* [EXERCISE OBJECTIVE]
Can you rewrite the records from the line with "1024x629 pixels." up to and including the line with "will (1168, 145).", putting "panel" wherever "menu" appears and leaving everything else the same?

(Dataset entries)
# # # # # # #
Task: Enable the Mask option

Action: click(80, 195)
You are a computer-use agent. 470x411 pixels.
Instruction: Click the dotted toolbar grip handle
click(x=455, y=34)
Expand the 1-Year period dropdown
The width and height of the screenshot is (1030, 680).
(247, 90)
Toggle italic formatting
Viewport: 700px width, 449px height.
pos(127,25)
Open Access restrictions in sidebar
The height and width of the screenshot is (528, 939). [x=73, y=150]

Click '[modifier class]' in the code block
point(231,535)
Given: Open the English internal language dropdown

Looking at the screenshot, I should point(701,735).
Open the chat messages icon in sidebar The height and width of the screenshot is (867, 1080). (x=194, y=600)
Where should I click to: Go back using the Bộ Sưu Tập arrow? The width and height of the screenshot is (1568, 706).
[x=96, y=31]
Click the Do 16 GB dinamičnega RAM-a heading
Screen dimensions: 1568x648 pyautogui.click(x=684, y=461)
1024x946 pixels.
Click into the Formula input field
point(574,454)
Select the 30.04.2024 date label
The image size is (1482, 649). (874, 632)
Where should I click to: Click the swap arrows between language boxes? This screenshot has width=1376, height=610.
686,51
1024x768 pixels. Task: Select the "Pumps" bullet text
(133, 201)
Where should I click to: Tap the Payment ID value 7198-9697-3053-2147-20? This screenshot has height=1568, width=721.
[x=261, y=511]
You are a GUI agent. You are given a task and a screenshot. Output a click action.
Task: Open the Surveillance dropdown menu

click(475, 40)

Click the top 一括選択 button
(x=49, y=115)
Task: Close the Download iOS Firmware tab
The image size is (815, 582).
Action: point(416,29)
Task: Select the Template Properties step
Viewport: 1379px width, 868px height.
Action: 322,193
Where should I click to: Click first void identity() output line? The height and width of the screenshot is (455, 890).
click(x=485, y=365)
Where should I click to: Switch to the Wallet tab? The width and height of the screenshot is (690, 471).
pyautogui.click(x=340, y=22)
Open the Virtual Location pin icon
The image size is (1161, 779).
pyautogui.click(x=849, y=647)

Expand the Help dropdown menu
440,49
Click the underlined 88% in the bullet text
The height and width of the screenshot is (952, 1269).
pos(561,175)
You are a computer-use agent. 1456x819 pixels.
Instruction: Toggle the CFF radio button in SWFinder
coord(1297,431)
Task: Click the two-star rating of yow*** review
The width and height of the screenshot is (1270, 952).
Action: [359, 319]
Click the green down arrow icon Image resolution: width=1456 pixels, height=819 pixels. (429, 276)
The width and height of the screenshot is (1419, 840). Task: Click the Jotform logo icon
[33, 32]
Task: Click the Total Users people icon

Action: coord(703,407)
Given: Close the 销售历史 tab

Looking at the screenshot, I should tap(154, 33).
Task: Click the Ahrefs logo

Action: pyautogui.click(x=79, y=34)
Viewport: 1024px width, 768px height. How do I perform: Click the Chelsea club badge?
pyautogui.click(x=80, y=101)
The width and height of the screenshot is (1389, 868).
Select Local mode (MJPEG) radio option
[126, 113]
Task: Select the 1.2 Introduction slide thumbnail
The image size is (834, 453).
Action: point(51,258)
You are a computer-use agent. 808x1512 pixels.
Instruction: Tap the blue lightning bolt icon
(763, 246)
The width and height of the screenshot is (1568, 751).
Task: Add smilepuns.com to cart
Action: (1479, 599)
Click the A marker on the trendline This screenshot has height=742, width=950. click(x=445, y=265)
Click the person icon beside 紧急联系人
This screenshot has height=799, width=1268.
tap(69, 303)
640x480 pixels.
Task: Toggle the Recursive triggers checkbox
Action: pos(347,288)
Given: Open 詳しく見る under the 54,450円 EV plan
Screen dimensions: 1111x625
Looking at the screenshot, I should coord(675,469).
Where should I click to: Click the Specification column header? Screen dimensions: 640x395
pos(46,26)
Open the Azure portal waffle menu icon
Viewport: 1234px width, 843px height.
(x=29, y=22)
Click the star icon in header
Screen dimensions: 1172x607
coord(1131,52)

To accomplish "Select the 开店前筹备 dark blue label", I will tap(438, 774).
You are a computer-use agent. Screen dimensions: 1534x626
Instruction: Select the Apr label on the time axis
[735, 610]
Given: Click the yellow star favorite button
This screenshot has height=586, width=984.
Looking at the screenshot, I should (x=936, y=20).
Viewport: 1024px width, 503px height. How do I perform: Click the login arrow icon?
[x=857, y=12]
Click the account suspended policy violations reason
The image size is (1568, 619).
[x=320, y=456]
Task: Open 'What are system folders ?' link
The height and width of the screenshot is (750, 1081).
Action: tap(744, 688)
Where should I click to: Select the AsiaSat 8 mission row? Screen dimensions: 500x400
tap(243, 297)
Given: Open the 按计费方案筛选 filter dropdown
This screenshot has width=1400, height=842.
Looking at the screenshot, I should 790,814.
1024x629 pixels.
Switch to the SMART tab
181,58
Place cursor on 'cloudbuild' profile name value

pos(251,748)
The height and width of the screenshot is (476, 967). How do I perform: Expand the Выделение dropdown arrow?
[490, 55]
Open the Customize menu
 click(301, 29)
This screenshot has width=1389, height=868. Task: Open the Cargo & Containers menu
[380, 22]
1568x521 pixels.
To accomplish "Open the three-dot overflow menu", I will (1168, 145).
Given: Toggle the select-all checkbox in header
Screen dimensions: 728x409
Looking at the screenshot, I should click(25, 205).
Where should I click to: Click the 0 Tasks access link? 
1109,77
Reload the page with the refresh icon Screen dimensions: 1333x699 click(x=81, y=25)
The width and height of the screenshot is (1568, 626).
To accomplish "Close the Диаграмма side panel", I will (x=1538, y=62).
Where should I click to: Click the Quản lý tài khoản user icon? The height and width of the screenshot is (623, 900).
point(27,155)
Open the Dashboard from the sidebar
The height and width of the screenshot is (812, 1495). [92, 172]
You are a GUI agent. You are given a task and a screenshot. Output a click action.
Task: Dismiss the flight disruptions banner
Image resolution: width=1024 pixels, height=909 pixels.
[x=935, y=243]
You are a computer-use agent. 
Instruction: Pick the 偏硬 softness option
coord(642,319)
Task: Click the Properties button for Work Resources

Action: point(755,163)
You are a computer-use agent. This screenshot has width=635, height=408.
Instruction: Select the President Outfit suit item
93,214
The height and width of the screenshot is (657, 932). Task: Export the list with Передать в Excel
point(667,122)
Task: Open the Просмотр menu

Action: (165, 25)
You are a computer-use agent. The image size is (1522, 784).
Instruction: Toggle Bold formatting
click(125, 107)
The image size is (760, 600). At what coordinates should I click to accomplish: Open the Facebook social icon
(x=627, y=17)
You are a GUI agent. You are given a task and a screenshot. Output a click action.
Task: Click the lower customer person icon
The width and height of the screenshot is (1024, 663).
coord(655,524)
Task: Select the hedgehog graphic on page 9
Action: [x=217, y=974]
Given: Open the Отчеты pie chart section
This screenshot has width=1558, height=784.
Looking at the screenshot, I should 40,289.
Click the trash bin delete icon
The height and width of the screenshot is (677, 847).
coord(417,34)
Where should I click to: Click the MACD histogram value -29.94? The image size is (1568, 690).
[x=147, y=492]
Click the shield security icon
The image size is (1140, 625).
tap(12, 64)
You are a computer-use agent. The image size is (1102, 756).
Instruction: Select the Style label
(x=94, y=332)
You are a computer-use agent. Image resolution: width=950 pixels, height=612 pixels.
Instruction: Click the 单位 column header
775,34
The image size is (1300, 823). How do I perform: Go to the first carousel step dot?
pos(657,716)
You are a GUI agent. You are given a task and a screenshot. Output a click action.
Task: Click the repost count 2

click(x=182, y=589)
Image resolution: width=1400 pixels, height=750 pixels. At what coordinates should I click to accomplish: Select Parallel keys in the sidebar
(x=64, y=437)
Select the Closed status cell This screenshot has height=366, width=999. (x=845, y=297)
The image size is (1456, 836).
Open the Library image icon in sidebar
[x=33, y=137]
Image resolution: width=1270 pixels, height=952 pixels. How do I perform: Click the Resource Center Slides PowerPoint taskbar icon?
# # # # # # #
* [COMPLETED EXERCISE]
1024x629 pixels.
Switch to the SMART tab
181,58
Place cursor on 'cloudbuild' profile name value

pos(251,748)
The height and width of the screenshot is (476, 967). How do I perform: Expand the Выделение dropdown arrow?
[490, 55]
Open the Customize panel
 click(301, 29)
This screenshot has width=1389, height=868. Task: Open the Cargo & Containers panel
[380, 22]
1568x521 pixels.
To accomplish "Open the three-dot overflow panel", I will (1168, 145).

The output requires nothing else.